We retain personal information for as long as needed or permitted in light of the purposes for which it was obtained and consistent with applicable law. The criteria used to determine our retention periods include:
- The length of time we have an ongoing relationship with you and provide our products and services to you (for example, for as long as you have an account with us or keep using our products and services);
- Whether there is a legal obligation to which we are subject (for example, certain laws require us to keep records of your transaction or communications for a certain period of time before we can delete them); and
- Whether retention is advisable in light of our legal rights (such as in regard to applicable statutes of limitations, litigation, or regulatory investigations).
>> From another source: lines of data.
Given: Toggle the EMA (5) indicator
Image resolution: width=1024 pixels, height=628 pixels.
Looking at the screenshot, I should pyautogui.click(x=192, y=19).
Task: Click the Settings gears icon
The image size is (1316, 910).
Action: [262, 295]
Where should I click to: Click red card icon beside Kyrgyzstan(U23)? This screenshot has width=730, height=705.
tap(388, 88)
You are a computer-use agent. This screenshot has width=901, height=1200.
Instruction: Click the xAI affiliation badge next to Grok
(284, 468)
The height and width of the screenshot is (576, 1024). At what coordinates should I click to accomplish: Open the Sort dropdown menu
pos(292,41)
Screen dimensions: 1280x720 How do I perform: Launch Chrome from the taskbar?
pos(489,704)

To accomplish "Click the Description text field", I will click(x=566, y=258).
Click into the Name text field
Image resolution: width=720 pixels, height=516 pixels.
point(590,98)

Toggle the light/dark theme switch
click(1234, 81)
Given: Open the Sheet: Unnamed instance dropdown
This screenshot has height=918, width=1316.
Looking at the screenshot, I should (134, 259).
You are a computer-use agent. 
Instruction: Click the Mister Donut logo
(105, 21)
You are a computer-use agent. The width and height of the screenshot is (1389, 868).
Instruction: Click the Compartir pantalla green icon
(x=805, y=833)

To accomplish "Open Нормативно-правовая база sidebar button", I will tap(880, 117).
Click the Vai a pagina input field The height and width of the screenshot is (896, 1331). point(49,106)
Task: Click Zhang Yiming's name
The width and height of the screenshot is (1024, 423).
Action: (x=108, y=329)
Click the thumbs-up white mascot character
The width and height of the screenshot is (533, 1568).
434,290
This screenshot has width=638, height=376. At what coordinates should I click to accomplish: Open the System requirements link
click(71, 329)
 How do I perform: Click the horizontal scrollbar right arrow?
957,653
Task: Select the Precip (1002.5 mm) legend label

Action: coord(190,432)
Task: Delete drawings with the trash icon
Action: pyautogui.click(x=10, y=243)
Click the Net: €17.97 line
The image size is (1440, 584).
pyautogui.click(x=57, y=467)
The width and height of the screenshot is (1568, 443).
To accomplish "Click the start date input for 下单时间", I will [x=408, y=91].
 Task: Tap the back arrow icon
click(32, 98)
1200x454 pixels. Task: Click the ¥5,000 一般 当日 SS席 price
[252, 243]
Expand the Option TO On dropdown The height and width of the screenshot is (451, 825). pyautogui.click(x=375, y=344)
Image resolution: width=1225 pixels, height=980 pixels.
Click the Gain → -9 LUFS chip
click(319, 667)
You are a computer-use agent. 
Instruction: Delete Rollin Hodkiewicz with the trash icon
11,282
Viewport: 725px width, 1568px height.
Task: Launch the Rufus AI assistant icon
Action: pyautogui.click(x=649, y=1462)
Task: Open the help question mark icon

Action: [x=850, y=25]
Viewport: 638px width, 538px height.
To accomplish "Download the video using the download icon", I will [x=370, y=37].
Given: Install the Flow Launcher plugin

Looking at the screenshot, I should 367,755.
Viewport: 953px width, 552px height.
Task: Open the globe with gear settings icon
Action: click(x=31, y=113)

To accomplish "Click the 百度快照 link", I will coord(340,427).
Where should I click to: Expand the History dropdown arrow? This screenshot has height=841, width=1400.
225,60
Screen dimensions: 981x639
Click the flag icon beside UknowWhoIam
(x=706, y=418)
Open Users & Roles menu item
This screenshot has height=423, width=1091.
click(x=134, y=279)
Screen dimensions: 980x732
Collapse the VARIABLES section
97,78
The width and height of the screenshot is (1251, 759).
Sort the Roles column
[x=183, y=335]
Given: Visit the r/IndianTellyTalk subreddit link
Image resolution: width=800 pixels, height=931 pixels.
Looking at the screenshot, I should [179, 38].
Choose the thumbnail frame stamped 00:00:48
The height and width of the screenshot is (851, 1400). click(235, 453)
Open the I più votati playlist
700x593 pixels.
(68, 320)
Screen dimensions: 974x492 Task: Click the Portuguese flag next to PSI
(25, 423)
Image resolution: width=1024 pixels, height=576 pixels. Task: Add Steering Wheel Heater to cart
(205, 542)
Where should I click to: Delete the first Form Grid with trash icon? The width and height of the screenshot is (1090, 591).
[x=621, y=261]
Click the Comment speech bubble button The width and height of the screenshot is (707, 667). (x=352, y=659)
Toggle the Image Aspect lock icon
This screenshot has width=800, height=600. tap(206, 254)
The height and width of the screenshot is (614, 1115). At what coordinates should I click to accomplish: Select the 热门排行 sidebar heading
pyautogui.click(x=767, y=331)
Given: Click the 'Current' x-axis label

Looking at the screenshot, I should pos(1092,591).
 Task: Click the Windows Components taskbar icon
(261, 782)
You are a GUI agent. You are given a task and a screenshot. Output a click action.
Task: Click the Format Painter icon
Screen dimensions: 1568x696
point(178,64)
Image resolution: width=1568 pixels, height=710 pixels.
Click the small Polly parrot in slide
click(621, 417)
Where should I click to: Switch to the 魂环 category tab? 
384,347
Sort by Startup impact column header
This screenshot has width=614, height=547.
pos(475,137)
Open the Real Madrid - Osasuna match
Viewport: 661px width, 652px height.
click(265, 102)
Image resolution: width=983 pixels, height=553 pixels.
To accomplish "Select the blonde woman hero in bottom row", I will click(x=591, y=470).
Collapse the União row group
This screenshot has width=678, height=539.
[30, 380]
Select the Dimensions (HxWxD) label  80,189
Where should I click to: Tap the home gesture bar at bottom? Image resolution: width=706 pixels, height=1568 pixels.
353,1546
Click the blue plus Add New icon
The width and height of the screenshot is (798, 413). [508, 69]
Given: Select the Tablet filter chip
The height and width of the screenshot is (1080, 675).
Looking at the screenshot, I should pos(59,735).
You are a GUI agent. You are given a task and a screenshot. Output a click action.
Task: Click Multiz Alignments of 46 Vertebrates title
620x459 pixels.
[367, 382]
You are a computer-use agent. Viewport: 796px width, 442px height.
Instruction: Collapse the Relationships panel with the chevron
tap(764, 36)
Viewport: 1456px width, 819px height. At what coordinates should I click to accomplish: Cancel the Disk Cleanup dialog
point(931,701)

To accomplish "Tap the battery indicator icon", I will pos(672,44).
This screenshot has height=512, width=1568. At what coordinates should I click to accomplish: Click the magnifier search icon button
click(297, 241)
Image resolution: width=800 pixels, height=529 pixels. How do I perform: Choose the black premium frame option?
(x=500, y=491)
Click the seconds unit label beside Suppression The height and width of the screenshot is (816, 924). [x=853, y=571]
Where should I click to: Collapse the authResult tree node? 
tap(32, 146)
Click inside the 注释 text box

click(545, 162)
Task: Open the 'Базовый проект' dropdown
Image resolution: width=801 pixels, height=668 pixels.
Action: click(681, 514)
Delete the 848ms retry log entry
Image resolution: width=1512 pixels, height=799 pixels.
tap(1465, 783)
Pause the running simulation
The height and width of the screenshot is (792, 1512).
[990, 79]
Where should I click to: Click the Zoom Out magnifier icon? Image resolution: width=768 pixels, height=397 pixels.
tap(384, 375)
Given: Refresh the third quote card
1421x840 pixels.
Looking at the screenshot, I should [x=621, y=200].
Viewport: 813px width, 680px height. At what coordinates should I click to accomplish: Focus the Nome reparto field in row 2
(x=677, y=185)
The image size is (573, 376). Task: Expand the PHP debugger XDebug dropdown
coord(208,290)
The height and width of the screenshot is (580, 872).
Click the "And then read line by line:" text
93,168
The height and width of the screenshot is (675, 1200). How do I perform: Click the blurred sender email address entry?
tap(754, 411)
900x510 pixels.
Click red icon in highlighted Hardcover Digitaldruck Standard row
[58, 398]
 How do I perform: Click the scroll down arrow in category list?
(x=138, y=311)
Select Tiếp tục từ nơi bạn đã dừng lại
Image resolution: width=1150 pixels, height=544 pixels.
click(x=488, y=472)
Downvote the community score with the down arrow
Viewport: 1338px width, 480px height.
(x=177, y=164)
Disclosing Your Personal Information for a Business or Commercial Purpose
We may disclose your personal information to third parties in order to carry out specific business or commercial purposes. In the preceding 12 months, we have disclosed consumer personal information for business or commercial purposes to our service providers and the following categories of third parties:
- Web and data analytics service providers;
- Financial and payment technology providers;
- Consumer reporting agencies;
- Background check companies;
- Identity verification services;
- Asset verification services;
- Security and fraud detection;
- Government entities; and
- Operating systems and platforms.
In the last 12 months, we have disclosed the following categories of personal information (as described in more detail above) for a business or commercial purpose:
- Identifiers;
- Personal information described in the California Customer Records Statute (see description above);
- Characteristics of Protected Classification under California or Federal Law;
- Internet or other similar network activity;
- Commercial information;
- Geolocation data;
- Sensory data;
- Non-public education information (per the Family Educational Rights and Privacy Act (20 U.S.C. 1232g, 34 C.F.R. Part 99));
- Professional or Employment Related Information; and
- Inferences drawn from other personal information.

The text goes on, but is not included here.